Le avevo regalato una candela profumata. L’aveva accesa e, mi diceva, le era tornata la voglia di scrivere. Era tempo che il suo ultimo romanzo era fermo. Dopo un inizio travolgente si era bloccata. non era la mancanza di ispirazione. Si era inserita la malattia, e fra aghi e tanto altro era diventato più complicato.
Quella scrittura dirompente era come in attesa. Con il profumo si sono sciolti i pensieri, il romanzo è arrivato alla fine, è stato pubblicato nel 2020 sfidando anche il Covid. “L’imperfezione delle madri”, (la Nave di Teseo) parla di donne, di vita, di capacità di risollevarsi e ricominciare. La forza di Marida Lombardo Pijola, una vita e una scrittura sempre pensando agli altri, con uno sguardo speciale verso gli ultimi, i dimenticati, le vittime, i bambini, una indignazione genuina verso le ingiustizie. I suoi editoriali per il Corriere della Sera raccontavano questo come le sue opinioni sull’Huffington Post.

Materiale dell'esercizio:
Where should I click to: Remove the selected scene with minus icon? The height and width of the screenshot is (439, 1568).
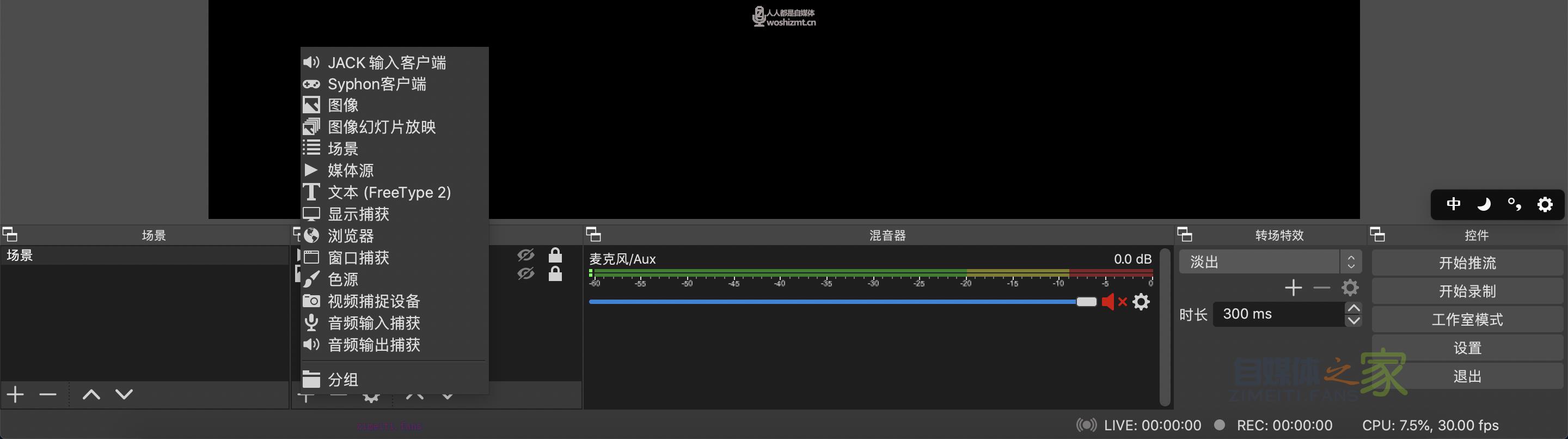[47, 394]
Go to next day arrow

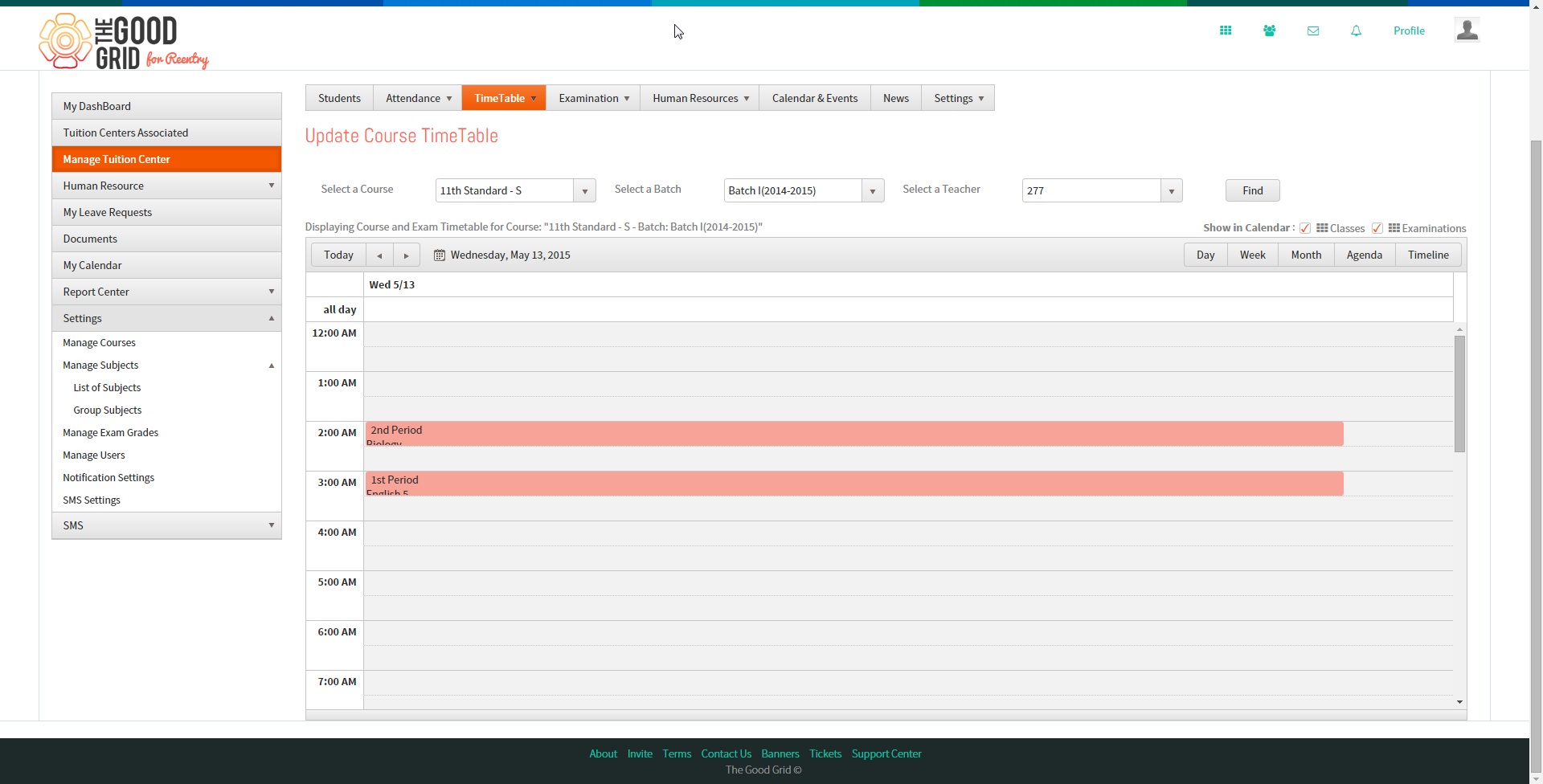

Compito 1: Nel testo fornito su Marida Lombardo Pijola, per quale casa editrice è uscito «L'imperfezione delle madri»?
Compito 2: Riscrivi in forma più breve il paragrafo del testo fornito su Marida Lombardo Pijola che inizia con «Quella scrittura dirompente era come in attesa», conservandone i fatti principali.
Compito 3: Riprendi il testo fornito su Marida Lombardo Pijola e continualo dopo l'ultima frase.

Risultato 1: La Nave di Teseo.

Risultato 2: Grazie al profumo della candela i pensieri si sono sciolti e il romanzo «L'imperfezione delle madri» (La Nave di Teseo) è stato completato e pubblicato nel 2020, nonostante il Covid. Parla di donne, di vita e della capacità di risollevarsi e ricominciare. Marida Lombardo Pijola ha vissuto e scritto pensando agli altri, con uno sguardo speciale verso gli ultimi, i dimenticati, le vittime e i bambini e con una sincera indignazione verso le ingiustizie. Lo raccontavano i suoi editoriali per il Corriere della Sera e le sue opinioni sull'Huffington Post.

Risultato 3:
Dopo gli esordi a Bari, dove era nata, si era trasferita a Roma per lavorare prima alla Gazzetta del Mezzogiorno, poi per quasi trent’anni al Messaggero. Nel quotidiano romano era divenuta presto una firma di punta, inviata speciale incaricata di coprire la cronaca giudiziaria italiana: dallo scacco al pool antimafia di Palermo alla morte di Falcone e Borsellino, dalle violenze sui minori alla grande inchiesta sull’adolescenza violata tra discoteche e scuole della Capitale. E questo era divenuto il tema del suo primo libro, “Ho dodici anni, faccio la cubista, mi chiamano Principessa” un bestseller da 17 edizioni uscito nel 2007, vero caso editoriale, seguito nel 2009 dal romanzo “L’età indecente” e nel 2011 da una nuova inchiesta “Facciamolo a skuola” sul sesso occasionale nel mondo degli adolescenti.
Marida aveva una scrittura travolgente, inarrestabile, come la sua personalità. Piena di entusiasmi, passioni, generosa, spontanea, accogliente. Aveva accolto anche me fra i suoi amici, tanti, tantissimi. Alla presentazione del suo libro all’Auditorium di Roma non bastavano i biglietti e nessuno voleva rinunciare ad esserci.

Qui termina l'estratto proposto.